Vineeta Singh and Kaushik Mukherjee.
Sugar Cosmetics, co-founded by husband-wife duo Kaushik Mukherjee and Vineeta Singh, the latter of whom was recently a ‘shark’ on the viral series Shark Tank India, is in talks to raise over $50 million at a valuation of about $500 million, a 5x jump in a year, said people familiar with the matter, requesting anonymity. The round will be led by L Catterton Asia, an investment firm partnering with Louis Vuitton Moët Hennessy (LVMH), and manages over $30 billion in assets globally, the people cited above said.
Sugar Cosmetics declined to comment while L Catterton did not respond to queries seeking comment.
Sugar currently sells lipsticks, eyeliners, face and eye brushes, and recently expanded into skincare segment, selling moisturisers and sheet masks. It currently has an annualised revenue of about Rs 320-350 crore, or about Rs 27-30 crore of net revenue a month, sources said.
The deal and Sugar’s surging valuation represent a sharp uptick in consumption as well as funding for new-age beauty and personal care brands, which start selling online and look to leverage social media word-of-mouth, online trends and a democratised internet to grow fast and expand offline later.
These so-called direct-to-consumer (D2C) brands raised $2 billion in funding last year, trebling year-on-year, with the COVID-19 pandemic driving online adoption.
A rise in online brands has however led to digital advertising costs, as Google and Facebook have started charging these internet companies higher rates to advertise on their platforms. Customer acquisition costs for these brands have surged 30-40 percent in the past 18 months, they said.

#### The task
Reproduce word for word the passage of the Sugar Cosmetics article that opens with the words "Sugar Cosmetics declined" and closes with "driving online adoption.".

Stored records
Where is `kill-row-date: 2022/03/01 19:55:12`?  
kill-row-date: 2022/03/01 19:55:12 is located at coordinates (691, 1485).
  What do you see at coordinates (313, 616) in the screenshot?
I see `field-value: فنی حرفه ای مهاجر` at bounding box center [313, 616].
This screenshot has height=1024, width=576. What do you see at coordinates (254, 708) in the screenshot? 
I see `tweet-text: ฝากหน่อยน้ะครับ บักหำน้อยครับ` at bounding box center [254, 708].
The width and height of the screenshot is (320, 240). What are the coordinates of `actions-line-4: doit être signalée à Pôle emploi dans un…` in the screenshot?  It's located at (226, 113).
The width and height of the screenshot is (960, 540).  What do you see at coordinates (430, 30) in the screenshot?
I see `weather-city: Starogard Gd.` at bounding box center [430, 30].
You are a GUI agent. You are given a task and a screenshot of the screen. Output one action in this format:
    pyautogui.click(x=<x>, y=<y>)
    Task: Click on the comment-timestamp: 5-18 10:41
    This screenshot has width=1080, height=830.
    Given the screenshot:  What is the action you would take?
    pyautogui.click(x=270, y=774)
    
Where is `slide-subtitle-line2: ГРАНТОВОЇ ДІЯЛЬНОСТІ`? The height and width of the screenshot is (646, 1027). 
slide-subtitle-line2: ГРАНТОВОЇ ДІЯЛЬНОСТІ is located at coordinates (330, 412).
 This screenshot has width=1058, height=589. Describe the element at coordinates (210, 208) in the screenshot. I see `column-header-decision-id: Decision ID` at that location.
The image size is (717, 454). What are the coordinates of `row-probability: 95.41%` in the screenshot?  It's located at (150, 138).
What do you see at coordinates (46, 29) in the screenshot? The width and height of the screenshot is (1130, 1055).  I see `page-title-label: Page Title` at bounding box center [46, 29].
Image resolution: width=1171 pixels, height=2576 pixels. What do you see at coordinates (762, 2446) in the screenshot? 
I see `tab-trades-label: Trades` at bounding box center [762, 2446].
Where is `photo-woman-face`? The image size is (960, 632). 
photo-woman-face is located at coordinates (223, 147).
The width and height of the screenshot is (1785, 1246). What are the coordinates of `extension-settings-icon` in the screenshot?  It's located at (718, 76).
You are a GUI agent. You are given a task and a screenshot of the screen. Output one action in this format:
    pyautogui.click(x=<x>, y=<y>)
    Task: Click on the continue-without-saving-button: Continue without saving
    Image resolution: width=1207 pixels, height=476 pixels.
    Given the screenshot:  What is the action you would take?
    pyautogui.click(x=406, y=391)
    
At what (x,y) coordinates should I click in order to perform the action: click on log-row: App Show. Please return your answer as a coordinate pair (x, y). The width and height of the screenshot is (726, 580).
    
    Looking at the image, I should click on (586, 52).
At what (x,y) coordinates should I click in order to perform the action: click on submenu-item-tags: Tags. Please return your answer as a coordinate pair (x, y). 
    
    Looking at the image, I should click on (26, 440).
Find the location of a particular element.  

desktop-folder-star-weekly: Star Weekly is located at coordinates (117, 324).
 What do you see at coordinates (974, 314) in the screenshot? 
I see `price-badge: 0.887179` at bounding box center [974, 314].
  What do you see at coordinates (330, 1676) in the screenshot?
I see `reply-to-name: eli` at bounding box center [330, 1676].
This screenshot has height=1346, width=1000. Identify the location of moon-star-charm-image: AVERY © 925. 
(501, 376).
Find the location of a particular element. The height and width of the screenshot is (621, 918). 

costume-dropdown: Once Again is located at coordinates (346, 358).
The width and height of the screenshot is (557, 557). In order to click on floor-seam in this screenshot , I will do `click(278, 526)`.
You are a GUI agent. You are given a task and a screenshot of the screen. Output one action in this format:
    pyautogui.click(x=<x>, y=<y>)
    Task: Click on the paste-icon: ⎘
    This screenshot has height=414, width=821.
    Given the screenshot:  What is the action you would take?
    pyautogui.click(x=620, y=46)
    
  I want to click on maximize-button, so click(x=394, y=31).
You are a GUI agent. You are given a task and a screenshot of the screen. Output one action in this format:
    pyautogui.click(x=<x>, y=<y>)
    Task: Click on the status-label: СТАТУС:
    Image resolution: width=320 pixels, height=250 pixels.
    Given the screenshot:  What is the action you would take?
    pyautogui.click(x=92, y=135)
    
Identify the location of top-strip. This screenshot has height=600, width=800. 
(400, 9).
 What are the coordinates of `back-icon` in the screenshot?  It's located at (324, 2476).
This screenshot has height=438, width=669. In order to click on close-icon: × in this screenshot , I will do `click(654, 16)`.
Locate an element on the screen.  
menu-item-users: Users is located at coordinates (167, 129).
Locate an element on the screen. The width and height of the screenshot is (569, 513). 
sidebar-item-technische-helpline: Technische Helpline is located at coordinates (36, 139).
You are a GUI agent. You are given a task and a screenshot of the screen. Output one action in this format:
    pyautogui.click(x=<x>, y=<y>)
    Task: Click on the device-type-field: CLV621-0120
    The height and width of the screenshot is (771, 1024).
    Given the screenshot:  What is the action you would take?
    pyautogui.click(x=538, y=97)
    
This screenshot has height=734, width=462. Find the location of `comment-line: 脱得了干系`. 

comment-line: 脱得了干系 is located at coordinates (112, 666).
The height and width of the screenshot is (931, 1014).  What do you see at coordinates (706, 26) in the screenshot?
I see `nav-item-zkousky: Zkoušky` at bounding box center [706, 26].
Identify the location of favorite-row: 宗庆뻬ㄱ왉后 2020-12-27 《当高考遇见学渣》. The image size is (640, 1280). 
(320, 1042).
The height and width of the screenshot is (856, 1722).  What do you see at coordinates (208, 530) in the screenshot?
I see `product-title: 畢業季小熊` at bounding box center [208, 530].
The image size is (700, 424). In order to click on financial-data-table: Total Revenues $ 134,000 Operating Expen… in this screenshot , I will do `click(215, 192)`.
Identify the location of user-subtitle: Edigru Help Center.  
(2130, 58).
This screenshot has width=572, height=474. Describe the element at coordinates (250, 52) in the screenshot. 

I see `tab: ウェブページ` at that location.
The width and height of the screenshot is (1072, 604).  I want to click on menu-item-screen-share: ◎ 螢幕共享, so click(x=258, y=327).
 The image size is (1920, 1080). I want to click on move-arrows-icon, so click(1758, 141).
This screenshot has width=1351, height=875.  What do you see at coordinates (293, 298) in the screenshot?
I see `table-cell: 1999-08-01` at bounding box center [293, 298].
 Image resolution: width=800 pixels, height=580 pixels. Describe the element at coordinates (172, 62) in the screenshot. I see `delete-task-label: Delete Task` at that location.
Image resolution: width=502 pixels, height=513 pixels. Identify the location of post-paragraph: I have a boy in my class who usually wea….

#### Written answer
Sugar Cosmetics declined to comment while L Catterton did not respond to queries seeking comment.
Sugar currently sells lipsticks, eyeliners, face and eye brushes, and recently expanded into skincare segment, selling moisturisers and sheet masks. It currently has an annualised revenue of about Rs 320-350 crore, or about Rs 27-30 crore of net revenue a month, sources said.
The deal and Sugar’s surging valuation represent a sharp uptick in consumption as well as funding for new-age beauty and personal care brands, which start selling online and look to leverage social media word-of-mouth, online trends and a democratised internet to grow fast and expand offline later.
These so-called direct-to-consumer (D2C) brands raised $2 billion in funding last year, trebling year-on-year, with the COVID-19 pandemic driving online adoption.